The release-facing baseline for the 0.5.0 declaration: pi-shell-acp
does not implement compaction or transcript hydration. Backend-native
context management is allowed; pi-side compact is blocked by default;
the bridge surfaces backend output and preserves the ACP mapping when
the backend can continue.

| Axis | Baseline result |
|---|---|
| Policy | `PI_SHELL_ACP_ALLOW_COMPACTION` is rejected; `PI_SHELL_ACP_ALLOW_PI_COMPACTION` is the only bridge knob, and only for pi-side compact opt-in. |
| Claude | Explicit and organic backend compaction continue on the same mapping. The `hooks: {}` overlay shape is required so organic compaction answers the triggering prompt while still inheriting no operator hooks. |
| Codex | Explicit `/compact` and real native-window organic auto-compact continue on the same mapping; sentinel recall survives the compact boundary. |
| Gemini | ACP does not expose native CLI `/compress` as an ACP command. The release claim records this as an honest ACP asymmetry, not as a failed Claude/Codex-style pass. If Gemini ACP reaches unresolved pressure, the visible continuation surface is a backend stop such as `max_tokens`, not hidden bridge handoff. |
| Bridge boundary | No backend-specific compact knob is surfaced by the bridge.

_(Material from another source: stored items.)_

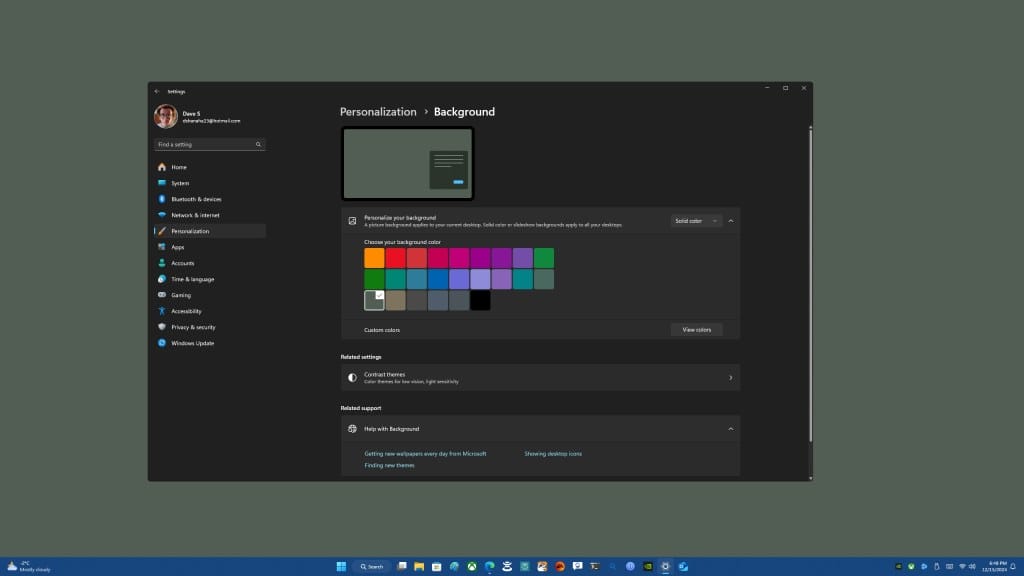Collapse the Help with Background section
The width and height of the screenshot is (1024, 576).
(x=731, y=428)
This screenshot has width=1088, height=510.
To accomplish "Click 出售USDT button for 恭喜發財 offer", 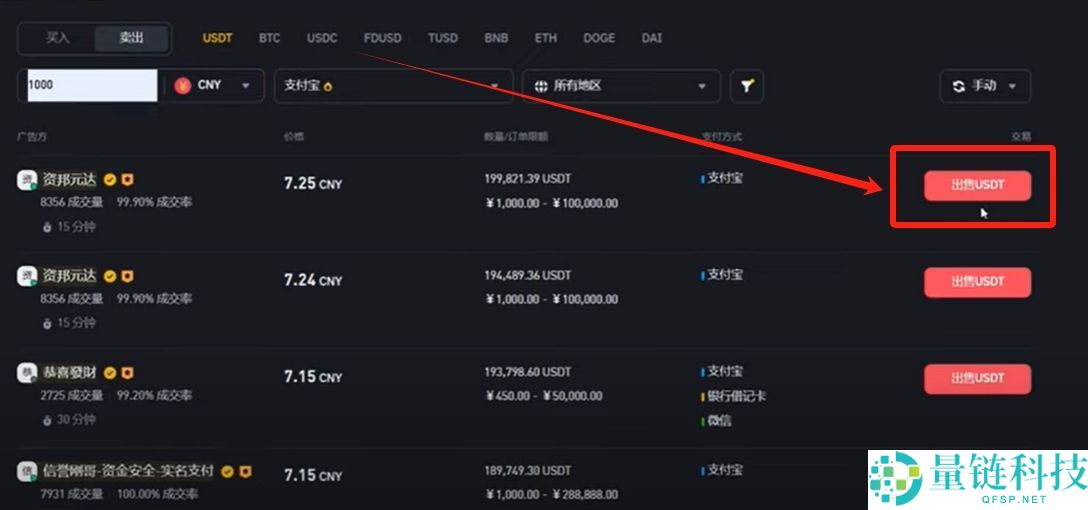I will [976, 378].
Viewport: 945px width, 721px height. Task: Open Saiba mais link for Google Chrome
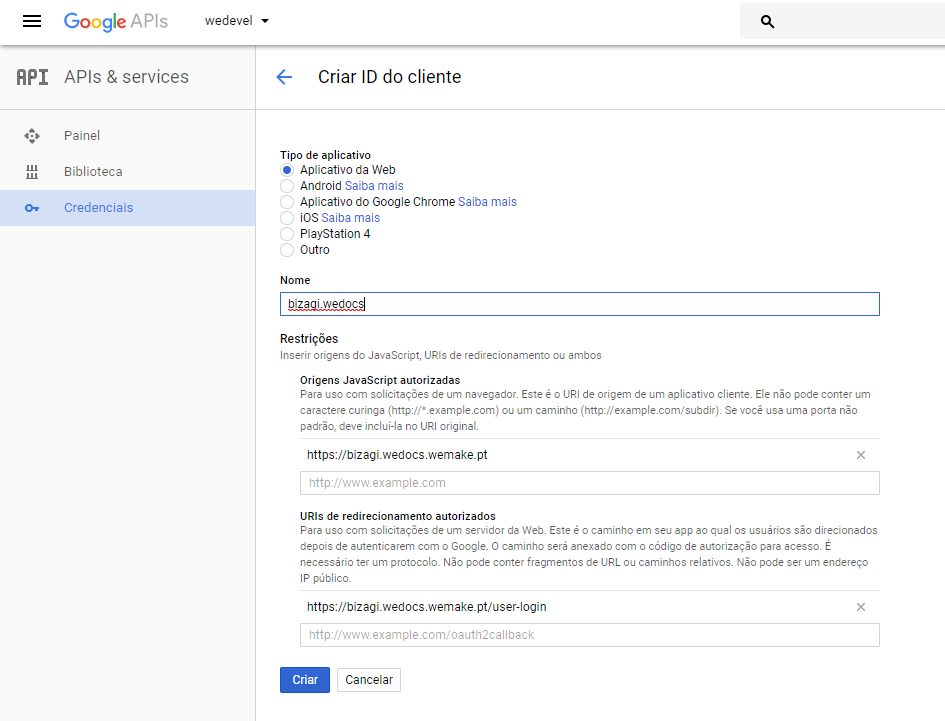(487, 202)
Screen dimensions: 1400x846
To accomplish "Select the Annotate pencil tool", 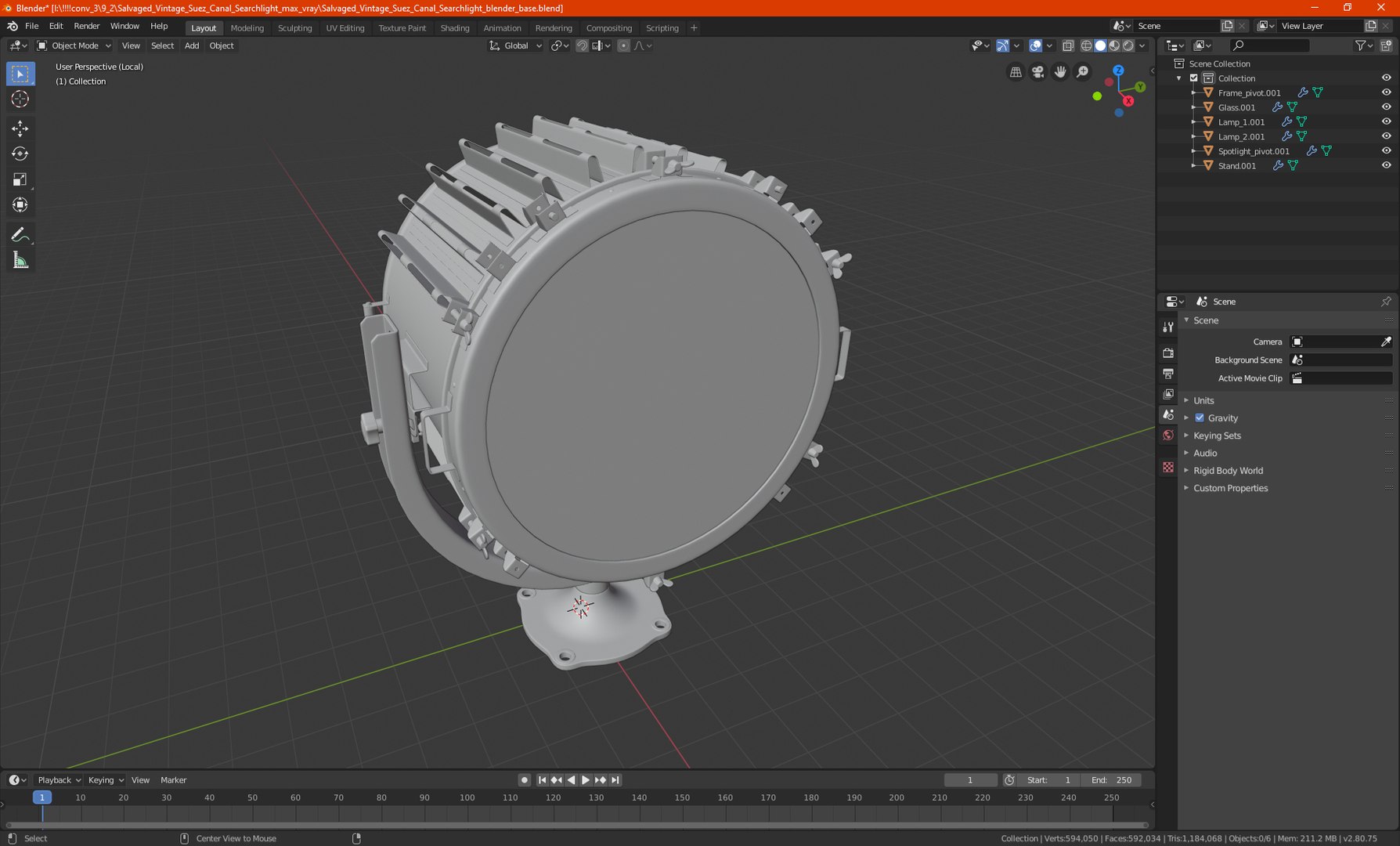I will coord(20,235).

No summary is injected into pi JSONL. No hidden compact-to-new-session handoff. |

Release evidence + per-backend probe outcomes live in
`demo/compaction-policy-smoke/README.md`; raw turn captures are local
operator evidence and reproducible from the smoke driver. This row
intentionally avoids separate per-backend release gates: backend
differences are recorded as adapter facts under one bridge contract.

Earlier 0.4.x baseline runs (carrier split, Gemini surface-isolation,
L5 memory containment, capability parity retraction) live in
`CHANGELOG.md` and git history. They are not repeated here.